• WRITTEN INSTRUCTION
Rewrite the material below, changing every "Screen dimensions" to "Screen size" and leaving everything else as it is.

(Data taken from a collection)
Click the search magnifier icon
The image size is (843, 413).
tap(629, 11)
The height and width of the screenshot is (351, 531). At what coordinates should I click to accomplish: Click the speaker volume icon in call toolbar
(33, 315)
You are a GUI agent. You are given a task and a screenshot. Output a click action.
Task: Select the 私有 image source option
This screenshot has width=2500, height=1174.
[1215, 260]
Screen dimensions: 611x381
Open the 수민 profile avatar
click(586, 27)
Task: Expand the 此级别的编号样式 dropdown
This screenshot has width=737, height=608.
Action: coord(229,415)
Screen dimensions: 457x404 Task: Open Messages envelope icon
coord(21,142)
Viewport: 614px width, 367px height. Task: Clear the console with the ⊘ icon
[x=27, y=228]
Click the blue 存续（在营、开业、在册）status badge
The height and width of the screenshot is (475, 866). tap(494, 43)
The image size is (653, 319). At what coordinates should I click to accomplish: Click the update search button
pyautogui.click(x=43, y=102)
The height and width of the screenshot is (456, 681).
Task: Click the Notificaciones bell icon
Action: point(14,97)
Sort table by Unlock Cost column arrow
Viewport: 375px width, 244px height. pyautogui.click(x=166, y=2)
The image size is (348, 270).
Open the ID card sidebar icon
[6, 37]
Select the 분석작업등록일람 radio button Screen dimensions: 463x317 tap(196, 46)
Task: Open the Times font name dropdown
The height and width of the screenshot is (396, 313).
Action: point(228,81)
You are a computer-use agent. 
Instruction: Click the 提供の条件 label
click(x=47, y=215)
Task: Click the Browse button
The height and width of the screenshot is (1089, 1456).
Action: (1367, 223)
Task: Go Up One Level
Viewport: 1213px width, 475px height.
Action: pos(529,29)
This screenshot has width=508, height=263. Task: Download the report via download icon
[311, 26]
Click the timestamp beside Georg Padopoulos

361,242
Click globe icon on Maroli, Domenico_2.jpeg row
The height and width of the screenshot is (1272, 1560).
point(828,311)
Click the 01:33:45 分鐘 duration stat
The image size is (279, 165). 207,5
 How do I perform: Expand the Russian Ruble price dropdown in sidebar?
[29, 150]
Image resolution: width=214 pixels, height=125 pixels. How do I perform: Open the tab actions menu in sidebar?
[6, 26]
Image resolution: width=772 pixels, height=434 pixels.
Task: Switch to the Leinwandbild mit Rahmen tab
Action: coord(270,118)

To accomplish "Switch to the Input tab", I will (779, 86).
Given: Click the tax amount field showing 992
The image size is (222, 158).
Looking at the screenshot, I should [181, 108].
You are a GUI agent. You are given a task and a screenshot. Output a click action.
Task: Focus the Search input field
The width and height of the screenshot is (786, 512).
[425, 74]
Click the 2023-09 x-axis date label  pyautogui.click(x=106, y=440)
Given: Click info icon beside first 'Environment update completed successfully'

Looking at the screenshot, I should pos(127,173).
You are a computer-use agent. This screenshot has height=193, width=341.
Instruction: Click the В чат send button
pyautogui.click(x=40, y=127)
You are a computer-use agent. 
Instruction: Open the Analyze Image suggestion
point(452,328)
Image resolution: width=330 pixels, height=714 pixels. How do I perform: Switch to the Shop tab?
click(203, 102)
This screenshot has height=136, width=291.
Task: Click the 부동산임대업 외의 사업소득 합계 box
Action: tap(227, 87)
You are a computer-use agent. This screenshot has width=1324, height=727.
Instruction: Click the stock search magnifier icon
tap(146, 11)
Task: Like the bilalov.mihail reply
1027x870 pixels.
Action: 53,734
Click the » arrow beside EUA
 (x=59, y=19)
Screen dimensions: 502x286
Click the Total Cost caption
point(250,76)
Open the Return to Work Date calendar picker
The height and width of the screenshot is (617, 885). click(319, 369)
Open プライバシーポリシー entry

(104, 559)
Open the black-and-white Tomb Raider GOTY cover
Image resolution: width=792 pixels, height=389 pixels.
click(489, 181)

• THE RESULT
Click the search magnifier icon
The image size is (843, 413).
tap(629, 11)
The height and width of the screenshot is (351, 531). At what coordinates should I click to accomplish: Click the speaker volume icon in call toolbar
(33, 315)
You are a GUI agent. You are given a task and a screenshot. Output a click action.
Task: Select the 私有 image source option
This screenshot has width=2500, height=1174.
[1215, 260]
Screen size: 611x381
Open the 수민 profile avatar
click(586, 27)
Task: Expand the 此级别的编号样式 dropdown
This screenshot has width=737, height=608.
Action: coord(229,415)
Screen size: 457x404 Task: Open Messages envelope icon
coord(21,142)
Viewport: 614px width, 367px height. Task: Clear the console with the ⊘ icon
[x=27, y=228]
Click the blue 存续（在营、开业、在册）status badge
The height and width of the screenshot is (475, 866). tap(494, 43)
The image size is (653, 319). At what coordinates should I click to accomplish: Click the update search button
pyautogui.click(x=43, y=102)
The height and width of the screenshot is (456, 681).
Task: Click the Notificaciones bell icon
Action: point(14,97)
Sort table by Unlock Cost column arrow
Viewport: 375px width, 244px height. pyautogui.click(x=166, y=2)
The image size is (348, 270).
Open the ID card sidebar icon
[6, 37]
Select the 분석작업등록일람 radio button Screen size: 463x317 tap(196, 46)
Task: Open the Times font name dropdown
The height and width of the screenshot is (396, 313).
Action: point(228,81)
You are a computer-use agent. 
Instruction: Click the 提供の条件 label
click(x=47, y=215)
Task: Click the Browse button
The height and width of the screenshot is (1089, 1456).
Action: (1367, 223)
Task: Go Up One Level
Viewport: 1213px width, 475px height.
Action: pos(529,29)
This screenshot has width=508, height=263. Task: Download the report via download icon
[311, 26]
Click the timestamp beside Georg Padopoulos

361,242
Click globe icon on Maroli, Domenico_2.jpeg row
The height and width of the screenshot is (1272, 1560).
point(828,311)
Click the 01:33:45 分鐘 duration stat
The image size is (279, 165). 207,5
 How do I perform: Expand the Russian Ruble price dropdown in sidebar?
[29, 150]
Image resolution: width=214 pixels, height=125 pixels. How do I perform: Open the tab actions menu in sidebar?
[6, 26]
Image resolution: width=772 pixels, height=434 pixels.
Task: Switch to the Leinwandbild mit Rahmen tab
Action: coord(270,118)

To accomplish "Switch to the Input tab", I will (779, 86).
Given: Click the tax amount field showing 992
The image size is (222, 158).
Looking at the screenshot, I should [181, 108].
You are a GUI agent. You are given a task and a screenshot. Output a click action.
Task: Focus the Search input field
The width and height of the screenshot is (786, 512).
[425, 74]
Click the 2023-09 x-axis date label  pyautogui.click(x=106, y=440)
Given: Click info icon beside first 'Environment update completed successfully'

Looking at the screenshot, I should pos(127,173).
You are a computer-use agent. This screenshot has height=193, width=341.
Instruction: Click the В чат send button
pyautogui.click(x=40, y=127)
You are a computer-use agent. 
Instruction: Open the Analyze Image suggestion
point(452,328)
Image resolution: width=330 pixels, height=714 pixels. How do I perform: Switch to the Shop tab?
click(203, 102)
This screenshot has height=136, width=291.
Task: Click the 부동산임대업 외의 사업소득 합계 box
Action: tap(227, 87)
You are a computer-use agent. This screenshot has width=1324, height=727.
Instruction: Click the stock search magnifier icon
tap(146, 11)
Task: Like the bilalov.mihail reply
1027x870 pixels.
Action: 53,734
Click the » arrow beside EUA
 (x=59, y=19)
Screen size: 502x286
Click the Total Cost caption
point(250,76)
Open the Return to Work Date calendar picker
The height and width of the screenshot is (617, 885). click(319, 369)
Open プライバシーポリシー entry

(104, 559)
Open the black-and-white Tomb Raider GOTY cover
Image resolution: width=792 pixels, height=389 pixels.
click(489, 181)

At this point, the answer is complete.